Please submit your obervation field notes. You may submit typed notes or scanned handwritten notes.
Please use the following information to aid your research observations.
Please re-read Mary Nell Trautner’s article “Doing Gender Doing Class: The Performance of Sexuality in Exotic Dance Clubs” – Trautner – Doing Gender Doing Class Sexuality in Exotic Dance Clubs.pdf
The methods of Trautner are a guide for how to approach this research.
Guidlines
1.) State the date and time for each observation. Please state how much time you observed during each observation. Notes should reflect a total of 8 hours of observation.
2.) Clearly identify your research site. Are you observing at a bank, high school, restaurant, law office, etc.
3.) Provide background information on your research site. Is the site located in a working, middle, or upper class neighborhood? What type of clientele? Are they low income or high income? Do specific racial/ethnic/religious groups frequent this location?
4.) Identify the various relationship dynamics. If you are focusing on gender interactions between women and men of different racial groups at a law office, please be sure to specify what type of job title or status each group has at the job. For example, you might be overseeing interaction between male and female lawmakers or between women lawyers and male custodial workers. Be specific and detailed. All of these factors will frame your overall analysis.

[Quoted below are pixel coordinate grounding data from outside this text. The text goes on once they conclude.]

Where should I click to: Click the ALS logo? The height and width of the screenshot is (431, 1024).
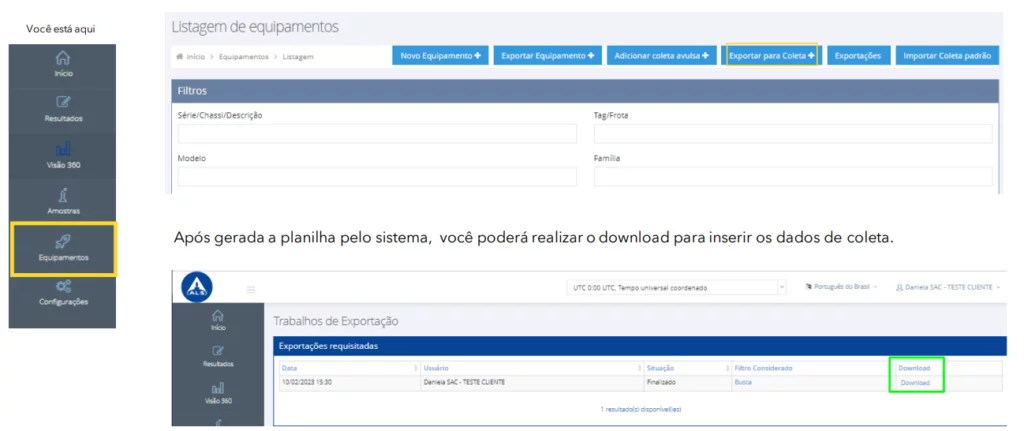[198, 288]
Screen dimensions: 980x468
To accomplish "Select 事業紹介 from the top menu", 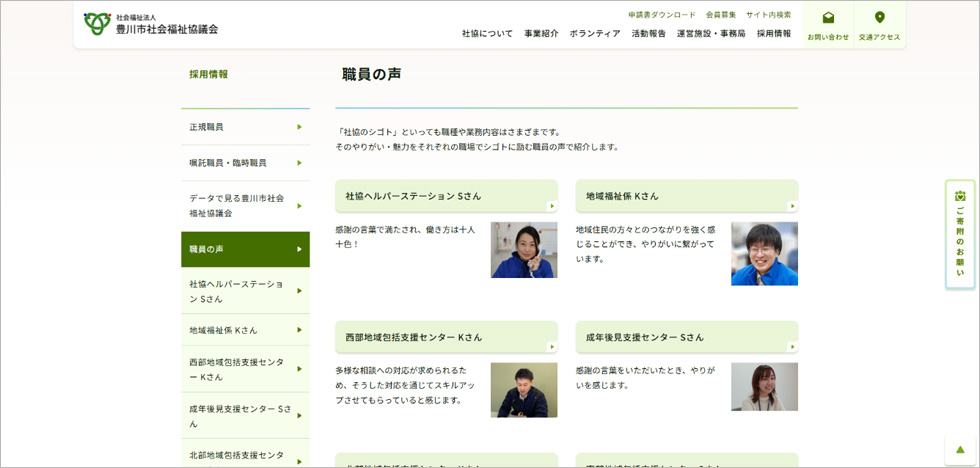I will click(x=541, y=34).
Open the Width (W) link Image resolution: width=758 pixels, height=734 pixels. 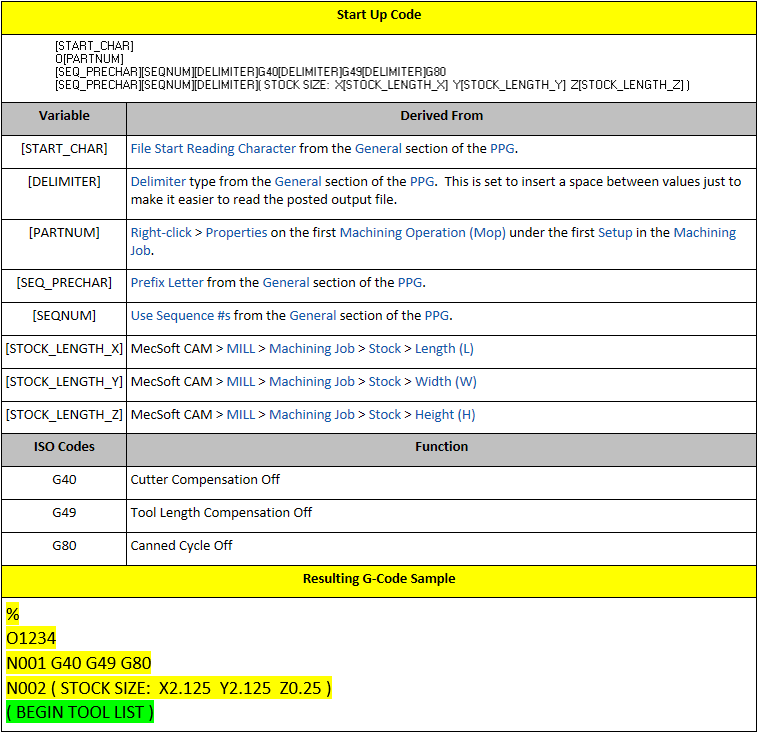[446, 381]
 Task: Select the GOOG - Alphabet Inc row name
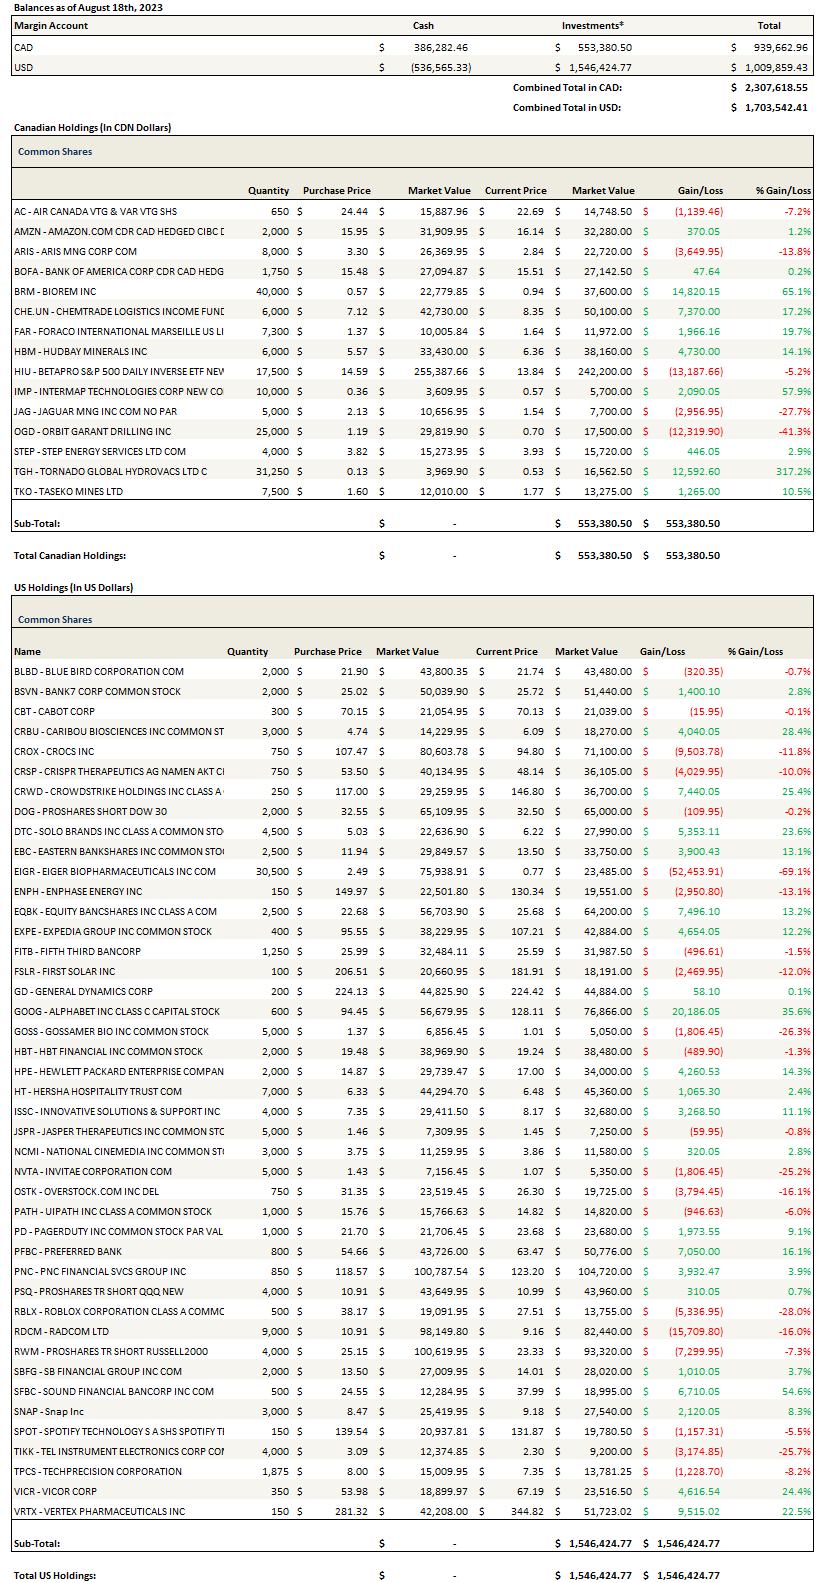click(x=117, y=1012)
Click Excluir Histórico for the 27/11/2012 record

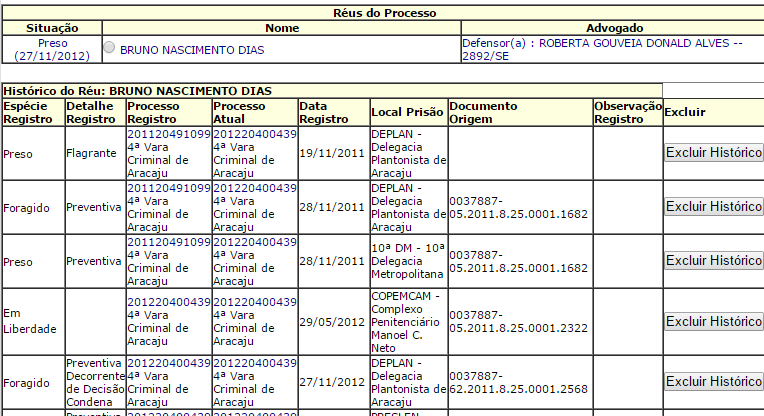coord(714,382)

5.) If you are observing in your own personal space, please be sure to avoid using the real names of the people you are observing. Create pseudonyms for these individuals in your field notes and in the final research project.

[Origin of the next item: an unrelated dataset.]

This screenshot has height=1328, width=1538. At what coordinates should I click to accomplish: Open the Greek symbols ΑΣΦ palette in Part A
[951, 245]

6.) State your personal reflections on what you learned during each observation.
7.) Please use the following handout to guide your field notes. How to write Field Notes.pdf
Please Note the Following:
1. The notes should be as detailed as possible.
Please be sure to describe the racial/ethnic gender, class, religious backgrounds of each live subject discussed in the notes (to the best of your knowledge).

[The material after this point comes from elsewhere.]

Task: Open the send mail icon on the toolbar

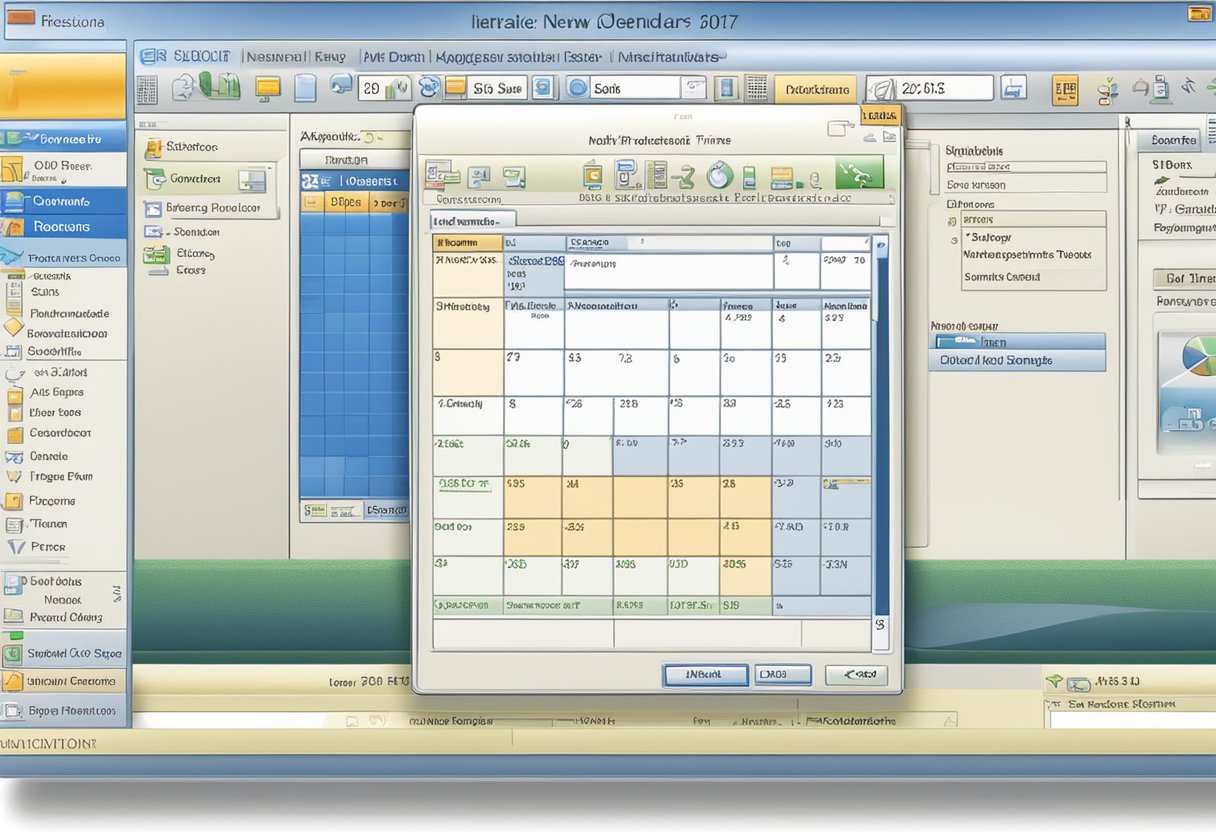Action: click(x=341, y=88)

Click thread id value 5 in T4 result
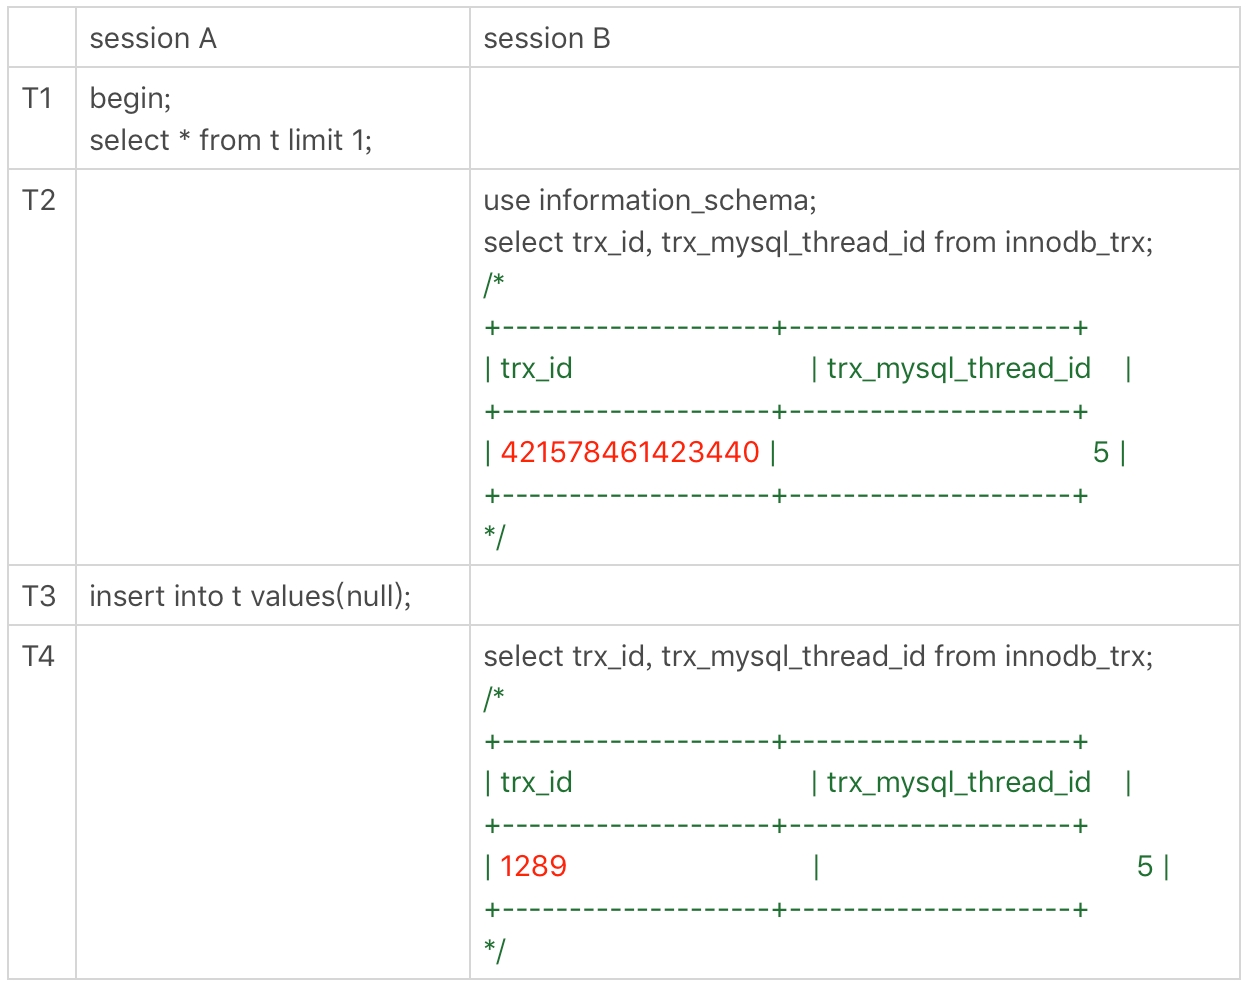(x=1145, y=866)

Please describe the observation site in detail.
Please describe the live subjects gender presentation. Does the gender presentation represent normative societal constructions of gender? Are they gender non-conforming?
2. Please be sure to thoroughly explain how the live subjects do gender.
Remember West and Zimmerman describe “doing gender” as an active accomplishment or achievement. As being more than just roles or traits, but as an ongoing social act (or activity) that is embedded in everyday interactions with and in response to others. West and Zimmerman do not see gender as an innate or natural trait or property of individuals but as an activity within social interactions that is rooted in normative ideas of behaviors suitable for people on the basis of ones sex category.
In hegemonic (based on normative constructions of gender) or in non-hegemonic ways (resistant to normative constructions of gender)?
What is their gender performance when they are alone, with men, with women, etc.?
How does their gender performance change depending on the situation Or who they are around?
How do other people judge their gender performance?
3. Please be sure to discuss the intersection of gender, race, and class (as well as any other identities).
How does the intersection of race, gender, and class shape experiences and interactions?
How does race and class shape gender performances and how others are judged in your observations?
Please Note: Please ensure your description avoids offensive terms as detailed in the GLAAD Glossary of terms (located in the Week 7 Lesson Module) and please replace Male/Female with Man/Woman.